Does anyone put up little markers on the driveways for reference when plowing? 
I remember last year thinking how hard it could be sometimes to know exactly where the driveway is under all that snow, so i was wondering if anyone uses markers or something? if so, can you pleeeeeease give me some pointers on that. thanks


----------



## deadogwalkin (Feb 7, 2008)

On our residential drives we will mark them if it is requested by the homeowner or if the configuration of the drive and landscaping make it neccessary to avoid damage. If the drive it straight to door- we may put two at the street to "hit the hole" when we get bigger snows. Also, we use the sticks you can get at Home Depot for $1.99. They have a reflective top and stand up to a little abuse. The biggest problem you will have with these is keeping kids from using them as swords to fight with the neighbor kids!! Good Luck.


----------



## cr252many (Mar 7, 2007)

I have always used them...snow cover hides all kinds of crap you don't want to hit.


----------



## cjasonbr (Nov 18, 2005)

unless they were falling from the sky...... this is the wrong forum.


----------



## DCSpecial (Nov 16, 2008)

I like them......but I have one customer who hates them, luckily I've been going to his house for the past 17yrs during the summers so I am very familiar with his driveway


----------



## grandview (Oct 9, 2005)

If you mark the driveway how can you sell them sod repair in the spring?
I used to use slats from Home Depot when I did drives. Just make sure you off set them when you put them in.


----------



## JDiepstra (Sep 15, 2008)

cjasonbr;673502 said:


> unless they were falling from the sky...... this is the wrong forum.

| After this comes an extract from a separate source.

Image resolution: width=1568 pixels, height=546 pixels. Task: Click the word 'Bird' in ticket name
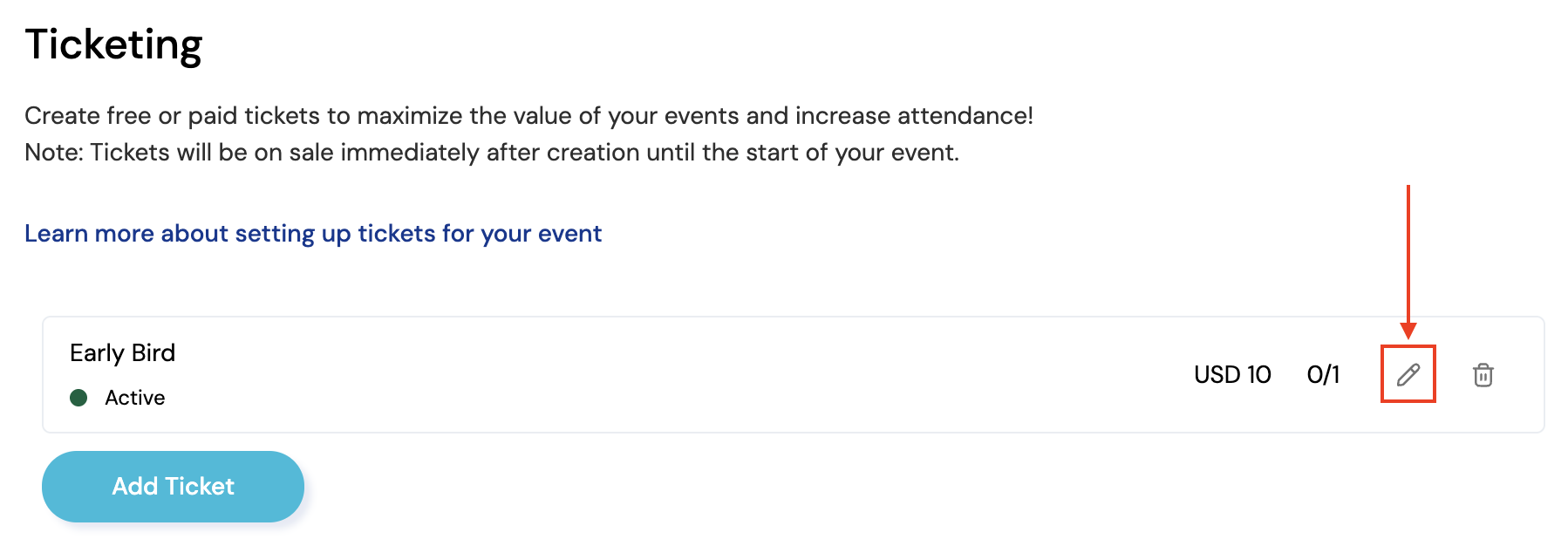click(x=153, y=353)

You were probably the hall monitor in grade school huh?

As far as driveway markers go, OF COURSE, pretty much everyone uses them! Otherwish you will be reseeding all kinds of areas in the Spring. You can get them all over the place.... Home Depot, Menards, Lowes, EBay, JThomas... the list goes on and on. Use wood stakes if you want cheap ones, or get the plastic reflective ones for a more professional look. Put them near the end of the drive and have at it.


----------



## BRENTMAN (Oct 13, 2008)

cjasonbr;673502 said:


> unless they were falling from the sky...... this is the wrong forum.


thanks for the input buddy


----------



## BRENTMAN (Oct 13, 2008)

JDiepstra;673526 said:


> You were probably the hall monitor in grade school huh?
> 
> As far as driveway markers go, OF COURSE, pretty much everyone uses them! Otherwish you will be reseeding all kinds of areas in the Spring. You can get them all over the place.... Home Depot, Menards, Lowes, EBay, JThomas... the list goes on and on. Use wood stakes if you want cheap ones, or get the plastic reflective ones for a more professional look. Put them near the end of the drive and have at it.


right, so you just use 2 for the end of the drive pretty much? 
I cant see paying $5 for a pair of markers for each and every single damn driveway i have, theres gotta be some cheaper ones. I'm pinching pennys to get this plow and a new set of tires.....


----------



## JDiepstra (Sep 15, 2008)

BRENTMAN;673724 said:


> right, so you just use 2 for the end of the drive pretty much?
> I cant see paying $5 for a pair of markers for each and every single damn driveway i have, theres gotta be some cheaper ones. I'm pinching pennys to get this plow and a new set of tires.....


On a straight driveway 2 is all I need. I use more on circular or u shape or other odd shapes.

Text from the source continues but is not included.